Her chestnut hair had been knotted high on her head, baring her neck, a fashion which Hamilton appreciated for its defiance of the French, and at an official function too, though that gesture wouldn’t have been Liz’s alone, but would have been calculated in the warrens of Whitehall. She wore white, which had made a smile come to Hamilton’s lips when he’d first seen it in the Cathedral this morning. In this gigantic function room with its high arched ceiling, in which massed dignitaries and ambassadors and dress uniforms orbited from table to table, she was the sun about which everything turned. Even the King, in the far distance, at a table on a rise with old men from the rest of Europe, was no competition for his daughter this afternoon.
This was the reception, where Elizabeth, escorted by me
mbers of the Corps of Heralds, would carelessly and entirely precisely move from group to group, giving exactly the right amount of charm to every one of the great powers, briefed to keep the balance going as everyone like she and Hamilton did, every day.

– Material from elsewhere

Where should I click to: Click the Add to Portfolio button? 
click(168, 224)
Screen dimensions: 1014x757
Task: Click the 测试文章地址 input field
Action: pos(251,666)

Everyone like the two of them. That was a useless thought and he cuffed it aside.
Her gaze had settled on Hamilton’s table precisely once. A little smile and then away again. As not approved by Whitehall. He’d tried to stop watching her after that. But his carefully random table, with diplomatic corps functionaries to his left and right, had left him cold. Hamilton had grown tired of pretending to be charming.
“It’s a marriage of convenience,” said a voice beside him.
It was Lord Carney. He was wearing open cuffs that bloomed from his silk sleeves, a big collar, and no tie. His long hair was unfastened. He had retained his rings.
Hamilton considered his reply for a moment, then opted for silence. He met Carney’s gaze with a suggestion in his heart that surely his Lordship might find some other table to perch at, perhaps one where he had friends?
“What do you reckon?”
Hamilton stood, with the intention of walking away. But Carney stood too and stopped him just as they’d got out of earshot of the table. The man smelled like a Turkish sweet shop. He affected a mode of speech beneath his standing. “This is what I do. I probe, I provoke, I poke. And when I’m in the room, it’s all too obvious when people are looking at someone else.”
The broad grin stayed on his face.
Hamilton found a deserted table and sat down again, furious at himself.
Carney settled beside him, and gestured away from Princess Elizabeth, toward her new husband, with his neat beard and his row of medals on the breast of his Svenska Adelsfanan uniform. He was talking with the Papal ambassador, doubtless discussing getting Liz to Rome as soon as possible, for a great show to be made of this match between the Protestant and the Papist. If Prince Bertil was also pretending to be charming, Hamilton admitted that he was making a better job of it.